Par Meg-Anne Lachance
La France fait actuellement face à l’une de ses pires affaires de crimes sexuels. Qualifié de « procès de l’horreur », le procès des viols de Mazan, débuté le 2 septembre dernier, apporte en justice 51 hommes pour « viols aggravés ». Attention, l’article contient des témoignages de viols qui pourraient être bouleversants pour certaines personnes.
Le procès hautement médiatisé des viols de Mazan ébranle la France depuis déjà trois semaines. Débuté le 2 septembre, les audiences se sont terminées le 20 septembre dernier.
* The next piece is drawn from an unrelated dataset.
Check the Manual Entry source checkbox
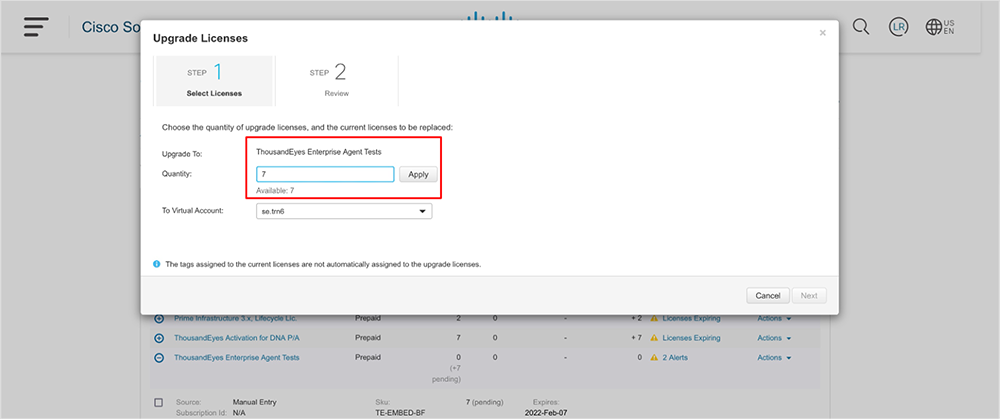(x=158, y=402)
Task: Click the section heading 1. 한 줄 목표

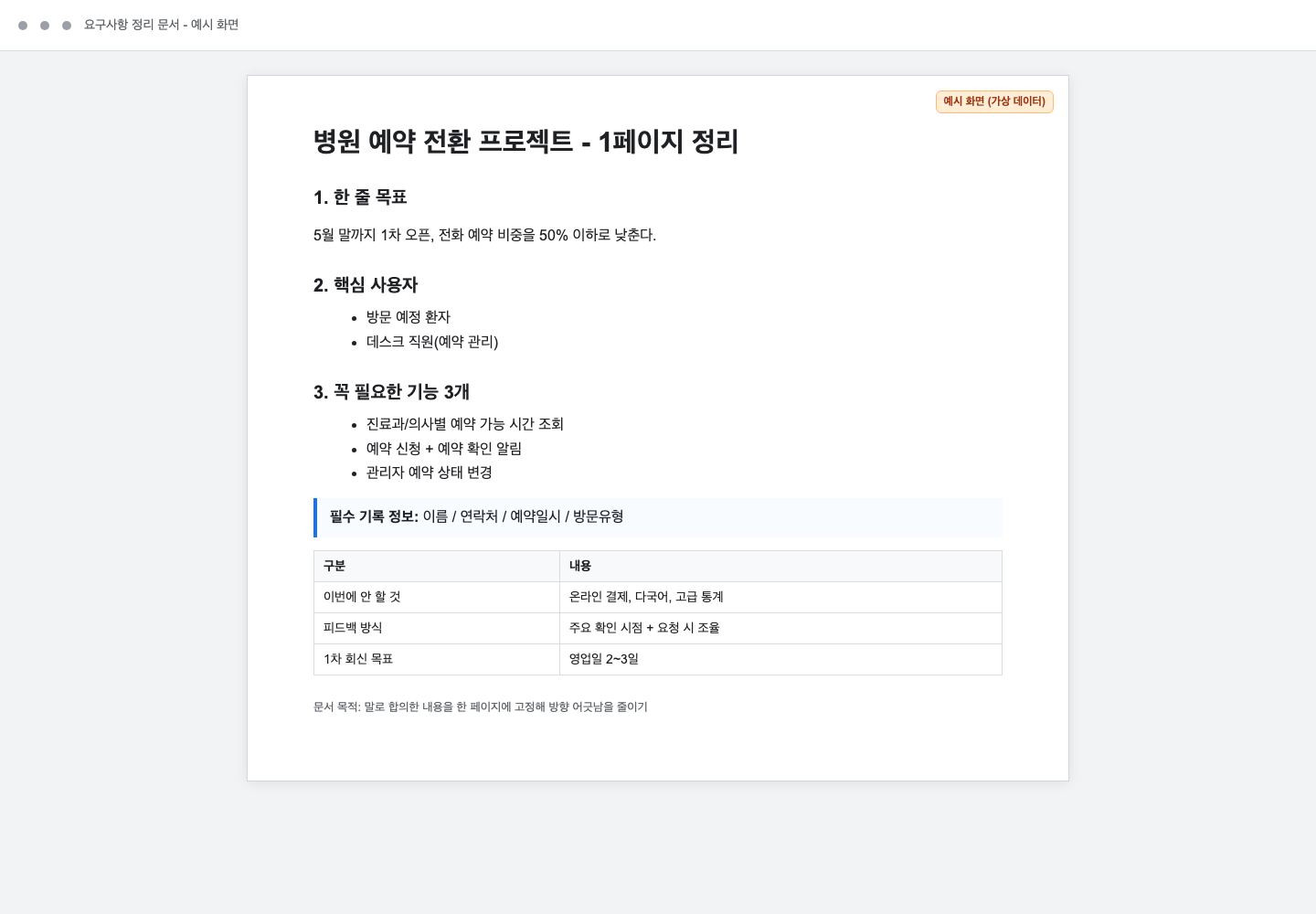Action: [360, 197]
En tout, 51 hommes, incluant le mari de Gisèle Pélicot, survivante des agressions, ont dû faire face à la justice française.
Tout a débuté en automne 2020, alors que les policiers de Carpentras dans le Vaucluse ont convoqué Mme Pélicot au commissariat. Une fois arrivée, son « monde s’écroule ». Les policiers lui montrent des images d’elle, inerte et nue, en plein rapport sexuel avec des inconnus. Derrière ses agressions, il y a son mari Dominique Pélicot.
« Je suis inerte, dans mon lit, et on est en train de me violer. C’est des scènes de barbarie. Mon monde s’écroule, tout s’effondre, tout ce que j’ai construit en 50 ans. Franchement, c’est des scènes d’horreur pour moi », a témoigné Gisèle Pélicot devant la cour.
Pendant près de dix ans, M. Pélicot sédate son épouse à son insu pour ensuite la soumettre à des agressions sexuelles d’hommes recrutés en ligne. C’est par le site Coco.fr, sous la rubrique « À son insu », que ce dernier trouve les agresseurs. Une cinquantaine de « monsieur tout le monde », âgés de 24 à 74 ans ont profité de Mme Pélicot, de juillet 2011 à octobre 2020.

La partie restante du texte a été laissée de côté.